A search of the existing literature did not identify any previously reported cases of acute abdomen as atypical features of vivax malaria. The case presented here illustrates the ubiquitous nature of this disease with its unusual clinical manifestations in the UK.

A 51‐year‐old Asian man presented to the acute surgical admissions unit with a 1 week history of left iliac fossa pain, malaise and non‐bilious vomiting. No other bowel or urinary symptoms were present. His medical history included asthma, which was well controlled with inhalers. He had no history of any previous abdominal surgery.

On examination, he was found to be clammy and to have dry mucosal surfaces. Initial observations recorded a temperature of 40.1°C and a regular pulse of 133 beats/min, with a blood pressure of 108/51 mm Hg and a respiratory rate of 20 breaths/min. Pulse oximetry showed an oxygen saturation of 97% in room air. Cardiorespiratory examination was normal. Abdominal examination showed marked left iliac fossa tenderness with signs of peritonism. No evidence of hepatosplenomegaly was seen. Per rectal examination was normal.
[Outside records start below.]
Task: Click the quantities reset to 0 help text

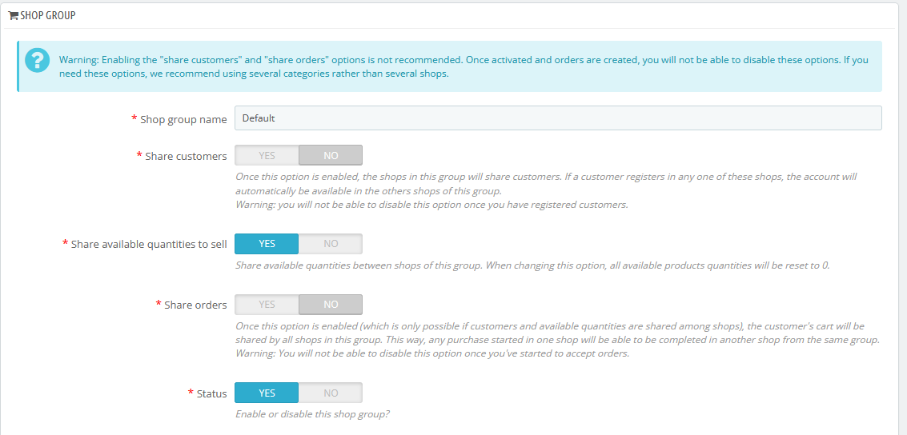Action: click(x=532, y=265)
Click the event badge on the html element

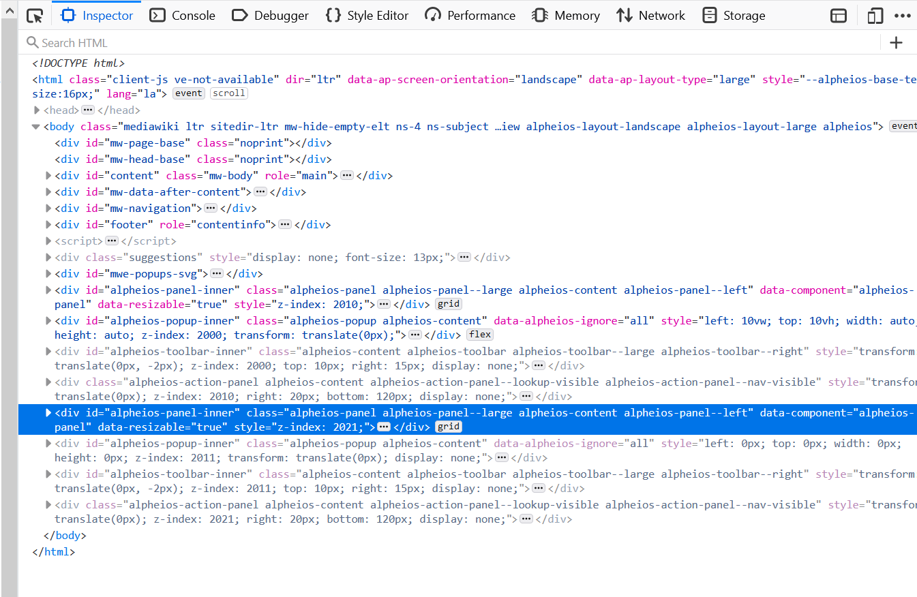188,93
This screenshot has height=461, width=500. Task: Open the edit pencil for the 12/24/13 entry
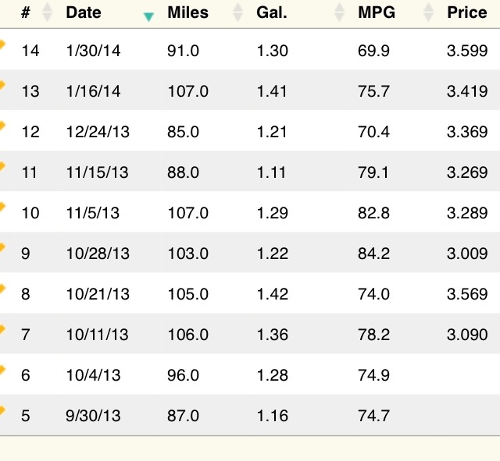(x=2, y=126)
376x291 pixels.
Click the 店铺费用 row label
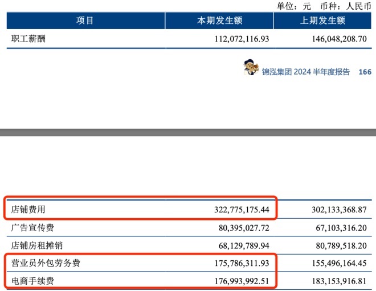tap(27, 210)
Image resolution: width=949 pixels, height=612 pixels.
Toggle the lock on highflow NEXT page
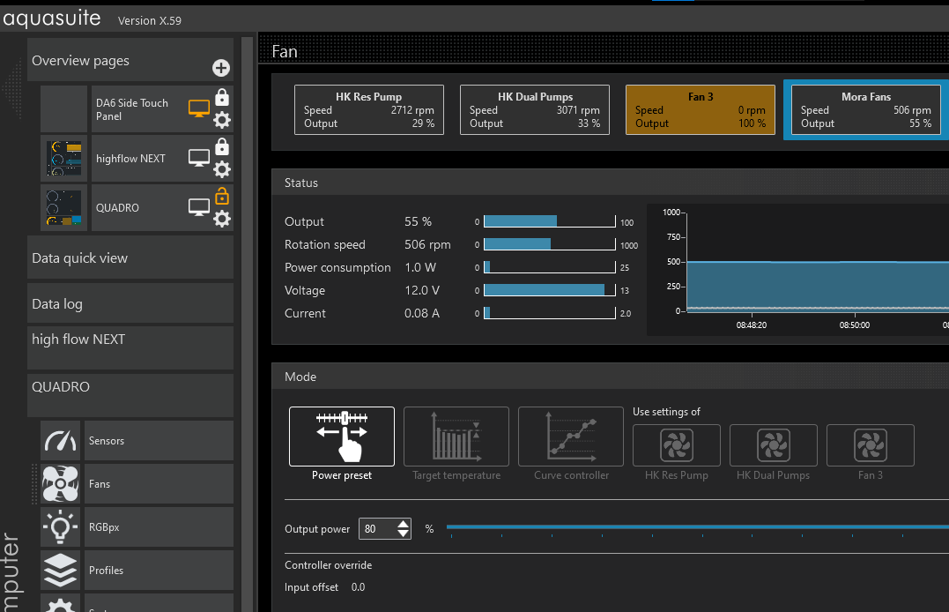[222, 146]
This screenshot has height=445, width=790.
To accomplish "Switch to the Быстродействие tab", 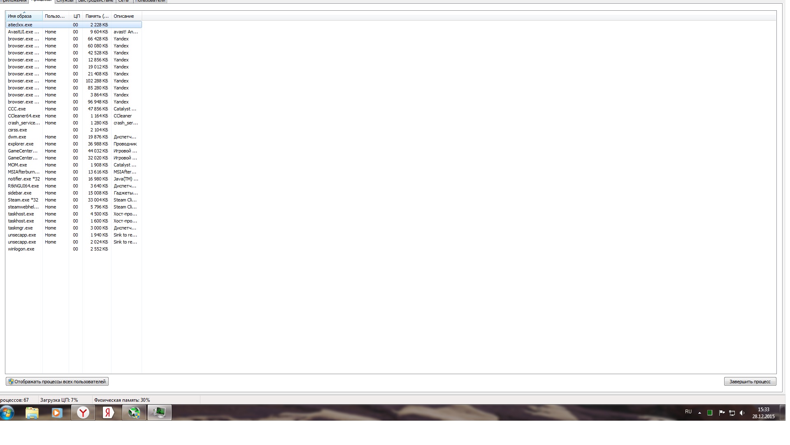I will point(95,1).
Chest and abdominal x rays were unremarkable, with no evidence of perforation. Urine analysis was negative. Blood tests gave 13.1 g/dl haemoglobin, 2.97×10/l leucocytes, 115×10/l platelets, 9.8 mmol/l urea, and 128 mmol/l creatinine. All other blood tests including serum amylase were normal. The initial clinical impression was sepsis secondary to diverticulitis with localised diverticulum perforation.
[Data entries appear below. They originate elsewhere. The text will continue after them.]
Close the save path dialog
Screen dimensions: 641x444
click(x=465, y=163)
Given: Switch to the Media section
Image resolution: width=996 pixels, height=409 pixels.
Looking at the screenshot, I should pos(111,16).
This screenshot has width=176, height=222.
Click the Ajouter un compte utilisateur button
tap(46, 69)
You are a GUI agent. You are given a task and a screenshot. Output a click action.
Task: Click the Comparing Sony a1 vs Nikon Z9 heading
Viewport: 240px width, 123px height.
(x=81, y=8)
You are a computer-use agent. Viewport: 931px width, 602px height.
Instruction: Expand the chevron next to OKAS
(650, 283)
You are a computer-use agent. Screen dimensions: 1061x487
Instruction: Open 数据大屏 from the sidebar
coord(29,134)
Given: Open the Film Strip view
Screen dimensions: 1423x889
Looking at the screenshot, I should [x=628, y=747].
The patient was resuscitated with crystalloid, with a lack of response to resuscitation or deterioration in the clinical condition indicating an emergency laparotomy. However, over a period of observation with aggressive fluid resuscitation, he stabilised haemodynamically (pulse 80 beats/min and blood pressure 92/57 mm Hg). An abdominal/pelvic computed tomogram showed no evidence of diverticulitis or perforation. No focal small or large bowel abnormality was detected. A cardiac echo excluded infective endocarditis. Interestingly, blood films taken for haematology were reported to show Plasmodium vivax infestation. Further questioning revealed that the patient had returned from Pakistan 8 months before. He also admitted to not taking prophylaxis. Treatment for malaria was initiated with a 600 mg chloroquine stat dose, 300 mg once daily for 2 days. This was followed with primaquine, 30 mg once daily for 14 days. The patient was discharged 4 days later, having remained pain‐free and apyrexial.
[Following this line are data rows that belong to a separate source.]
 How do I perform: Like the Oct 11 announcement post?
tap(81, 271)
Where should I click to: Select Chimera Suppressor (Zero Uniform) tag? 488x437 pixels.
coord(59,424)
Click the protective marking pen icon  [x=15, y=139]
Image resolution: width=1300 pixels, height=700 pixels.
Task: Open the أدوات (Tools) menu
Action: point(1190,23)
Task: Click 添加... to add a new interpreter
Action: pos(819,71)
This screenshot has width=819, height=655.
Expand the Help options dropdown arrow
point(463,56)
This case report shows that increased global travel results in infections in non‐endemic areas.¹ Therefore, doctors in non‐endemic areas need to be familiar with the clinical features of this disease (fever, chills,² headache, myalgia, nausea, vomitting, cough,³ malarial paroxysm, migraine, urticarial rashes, bradycardia, postural hypotension,⁴ jaundice, cerebral involvement, anaemia, thrombocytopenia, pancytopenia,⁴ splenic rupture due to splenomegaly⁵), as diagnosis may not be straightforward and malaria presents in many atypical ways. Firstly, it is important to take a travel history. Secondly, symptoms and illness from vivax malaria may present many months after travel and exposure, possibly as a relapse from an earlier mild infection.⁶ Thirdly, malaria may cause abdominal pain.⁷ This patient presented with all the clinical features of localised peritonitis with concomitant dehydration and hypotension, and was being considered for an exploratory laparotomy. The diagnosis was made on the smear obtained for full blood count. The patient recovered rapidly with malaria treatment, and all symptoms and signs resolved within days. The hypothesis behind this case report is that prolonged incubation period, relapse after months or years after the primary infection, coexistence of P vivax and P falciparum with P vivax suppressing P falciparum, and sequestration in gut and visceral ischaemia may cause intense abdominal pain.